Ms. A.B. denies any history of mania, psychosis, or suicidal ideation. She has been prescribed sertraline 50 mg daily for the past six weeks, with a partial response noted. Her PHQ-9 score has decreased from 16 to 10, indicating moderate depression. She has no significant medical history and reports no substance use except for occasional social drinking. She lives alone, works full- time in marketing, and has a supportive social network.

Mental status examination reveals a congruent affect with a subjective report of feeling “a bit better,” though she describes her mood as “flat.” Thought processes are logical and coherent, with no evidence of delusions or hallucinations.
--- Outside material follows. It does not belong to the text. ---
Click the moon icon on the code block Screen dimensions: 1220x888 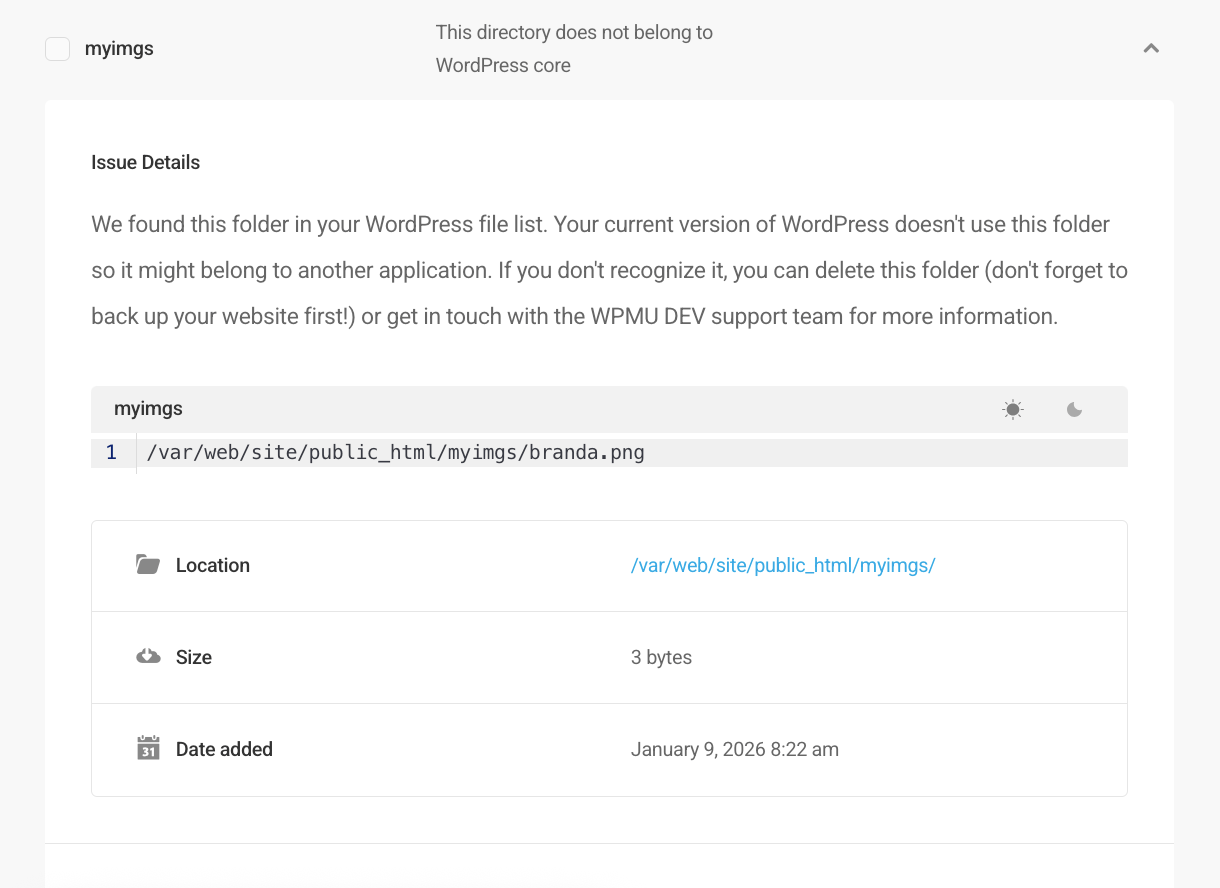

She denies auditory or visual hallucinations. Cognitively, she is alert and oriented to person, place, and time. Her concentration is mildly reduced, particularly in the late afternoon. Insight and judgment are intact, and she demonstrates good awareness of her treatment needs.

Regarding safety, Ms. A.B. denies current or past suicidal ideation and reports no access to firearms. She has a supportive network of friends and family and is independent in the activities of daily living. Screening tools administered include the PHQ-9, which decreased from 16 to 10, indicating moderate depression, and the GAD-7, which scored 8, suggesting mild anxiety.
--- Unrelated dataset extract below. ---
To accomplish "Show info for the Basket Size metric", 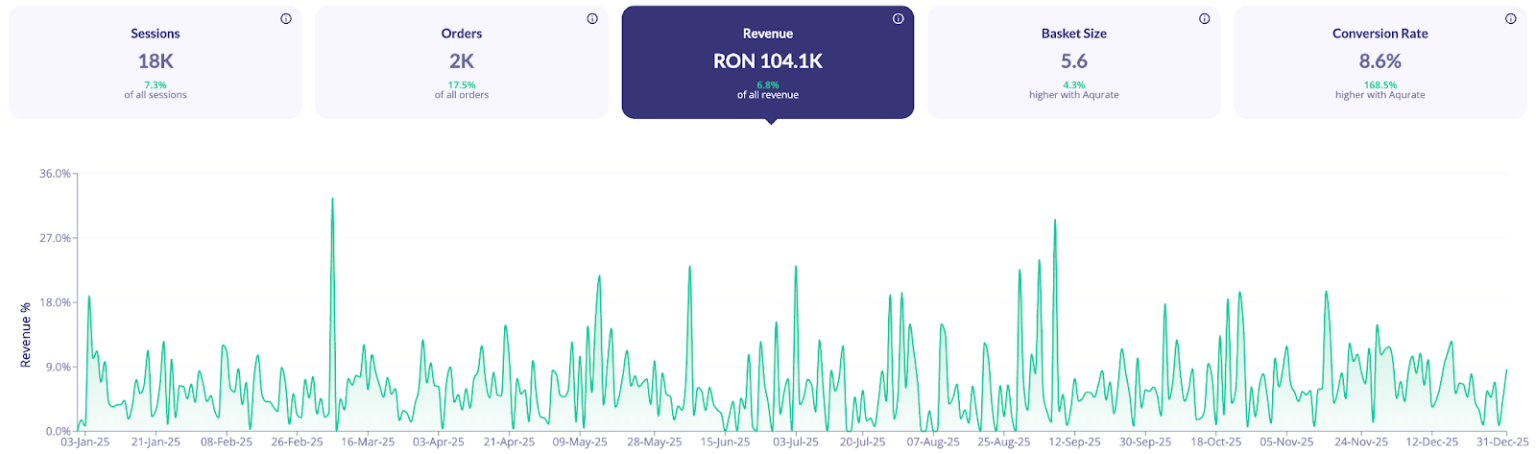I will (1204, 19).
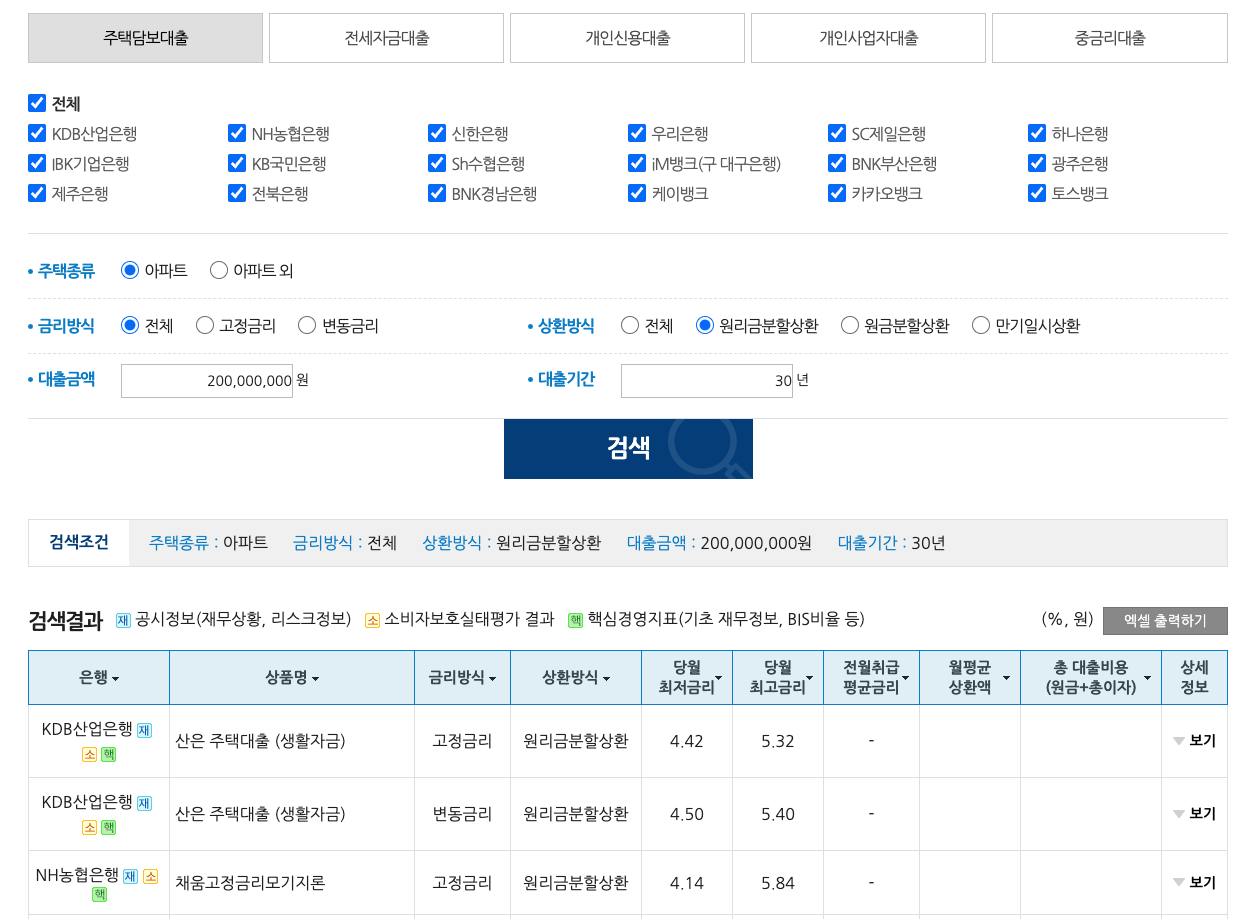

Physically, her vital signs are stable: blood pressure is 118/76 mmHg, heart rate is 72 bpm, respiratory rate is 16 breaths/min, temperature is 98.6°F, and oxygen saturation is 98% on room air. Laboratory results, including CBC, CMP, and TSH, are within normal limits.

She has been prescribed sertraline 50 mg daily for the past six weeks, with partial response noted. She denies any known drug allergies and reports no significant medical history. Ms. A.B. lives alone, works full-time in marketing, and has a college education. She denies tobacco, illicit drug, or alcohol use.

Assignment Resources
Use the following resources to help with this assignment:

SOAP Psychiatric Follow-up Download SOAP Psychiatric Follow-up[PDF]
Submit
Ensure your documentation
Reflects changes over time (e.g., “PHQ9 reduced from 16 to 10”).
Notes denials of psychosis (auditory/visual hallucinations) and suicidal ideation
Remains clear, concise, and clinically appropriate.